In addition, any regulation under this clause should also require manipulative intent, or at the very least an extreme departure from the standards of ordinary care, and which presents a danger of misleading buyers or sellers that is either known to the defendant or so obvious that the actor must have been aware of it. The extreme recklessness standard carries with it the notion that a person is acting willfully to carry out his or her ultimate objective. Even in connection with transactions under the securities laws involving retail unsophisticated investors, courts have imposed a high standard, noted the MFA, and the same standard should apply here.
This is especially crucial because of the unpredictability of the futures markets’ ability to absorb any given trade at any given time. Market participants may have executed the same exact trade the day before without any disruptive effect, but given the unpredictable volatility and liquidity profile of the market on another day, the exact same trade may cause a disruption. Market participants simply cannot predict prospectively with certainty that their trades will not be disruptive. Thus, the Commission should only focus on those disruptions that were caused while employing manipulative intent, and leave to the exchanges the responsibility to discipline market participants where there is disruption without manipulative intent
The MFA also asked for Commission guidance as to what the prohibition on spoofing entails in the context of the futures and derivatives markets. Section 747 defines spoofing as bidding or offering with the intent to cancel the bid or offer before execution.
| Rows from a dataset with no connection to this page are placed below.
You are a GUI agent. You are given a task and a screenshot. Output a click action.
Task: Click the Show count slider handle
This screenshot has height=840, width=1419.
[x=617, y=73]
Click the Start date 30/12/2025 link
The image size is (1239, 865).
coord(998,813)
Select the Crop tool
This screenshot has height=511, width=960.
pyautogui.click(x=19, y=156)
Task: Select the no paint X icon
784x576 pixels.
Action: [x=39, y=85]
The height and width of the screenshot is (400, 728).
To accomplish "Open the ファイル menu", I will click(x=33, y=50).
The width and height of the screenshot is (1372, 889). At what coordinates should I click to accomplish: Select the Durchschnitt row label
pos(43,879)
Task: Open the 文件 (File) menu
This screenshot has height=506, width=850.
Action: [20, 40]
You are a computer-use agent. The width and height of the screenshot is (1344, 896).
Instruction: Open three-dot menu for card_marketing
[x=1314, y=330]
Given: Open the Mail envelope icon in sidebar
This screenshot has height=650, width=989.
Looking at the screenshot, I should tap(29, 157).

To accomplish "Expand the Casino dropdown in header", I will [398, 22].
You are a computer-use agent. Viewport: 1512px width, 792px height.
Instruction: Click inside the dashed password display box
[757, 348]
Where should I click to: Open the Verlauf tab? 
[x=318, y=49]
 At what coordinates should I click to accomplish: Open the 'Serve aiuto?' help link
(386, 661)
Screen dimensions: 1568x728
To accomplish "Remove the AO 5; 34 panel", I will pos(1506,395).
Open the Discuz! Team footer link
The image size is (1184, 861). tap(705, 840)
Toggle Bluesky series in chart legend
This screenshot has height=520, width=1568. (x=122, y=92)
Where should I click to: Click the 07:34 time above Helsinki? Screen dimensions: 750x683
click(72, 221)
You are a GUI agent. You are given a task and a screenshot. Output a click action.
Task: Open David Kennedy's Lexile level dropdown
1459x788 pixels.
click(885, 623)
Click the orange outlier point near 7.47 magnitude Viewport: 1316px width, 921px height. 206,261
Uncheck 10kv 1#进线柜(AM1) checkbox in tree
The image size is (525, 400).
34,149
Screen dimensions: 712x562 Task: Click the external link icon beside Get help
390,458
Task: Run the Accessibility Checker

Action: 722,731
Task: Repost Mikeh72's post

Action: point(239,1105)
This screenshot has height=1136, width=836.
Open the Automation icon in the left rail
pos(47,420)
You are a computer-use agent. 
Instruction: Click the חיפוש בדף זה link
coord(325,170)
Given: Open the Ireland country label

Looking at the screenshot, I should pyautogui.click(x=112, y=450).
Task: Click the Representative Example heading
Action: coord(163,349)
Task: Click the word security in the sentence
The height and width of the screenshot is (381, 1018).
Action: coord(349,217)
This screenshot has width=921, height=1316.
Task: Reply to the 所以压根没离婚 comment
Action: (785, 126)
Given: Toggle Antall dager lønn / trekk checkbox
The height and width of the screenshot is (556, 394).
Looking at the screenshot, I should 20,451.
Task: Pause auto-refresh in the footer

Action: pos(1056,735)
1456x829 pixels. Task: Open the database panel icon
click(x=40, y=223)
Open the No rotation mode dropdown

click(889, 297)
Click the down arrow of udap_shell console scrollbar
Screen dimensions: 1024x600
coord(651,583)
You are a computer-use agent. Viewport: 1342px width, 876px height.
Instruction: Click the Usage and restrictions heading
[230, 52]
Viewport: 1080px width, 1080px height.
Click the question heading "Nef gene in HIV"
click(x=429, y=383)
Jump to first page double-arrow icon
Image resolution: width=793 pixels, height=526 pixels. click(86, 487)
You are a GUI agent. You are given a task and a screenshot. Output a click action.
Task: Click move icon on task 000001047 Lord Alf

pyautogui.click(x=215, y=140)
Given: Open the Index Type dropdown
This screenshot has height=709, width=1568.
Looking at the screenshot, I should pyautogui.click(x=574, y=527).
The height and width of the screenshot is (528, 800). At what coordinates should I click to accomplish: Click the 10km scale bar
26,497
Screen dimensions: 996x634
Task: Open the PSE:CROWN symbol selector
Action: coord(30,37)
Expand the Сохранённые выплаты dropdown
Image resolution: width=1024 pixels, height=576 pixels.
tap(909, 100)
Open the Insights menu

The statutory definition is vague and does not offer market participants guidance about what activities are prohibited. More generally, spoofing is not a term that has ever been commonly used in the futures and derivatives markets. Securities markets have their own concept of spoofing, but its application in the futures and derivatives markets is not at all clear.
Arguably, spoofing is indistinguishable from the legitimate strategies employed by high-frequency traders that enter and cancel orders at high volumes, but in doing so serve to add liquidity to the markets. The increase in the volume of placed and cancelled orders, made possible by high-frequency trading strategies and technology, is a sign of a competitive market that contributes to the price discovery function of markets.
The execution of trade practices captured by the term “spoofing” in the futures or derivatives markets do not automatically imply clear manipulative intent. Because order execution is not guaranteed, market participants legitimately compensate against this by entering larger orders than are necessary in order to meet their trading needs. Cancellations of orders also serve other legitimate purposes and do not imply manipulative intent. This, in turn, leads to many practices being labeled as “disruptive” by the plain terms of Section 747. Given this problematic component in the futures and derivatives markets, the MFA believes that anything short of a requirement of manipulative intent will not properly distinguish legitimate from illegitimate trading practices.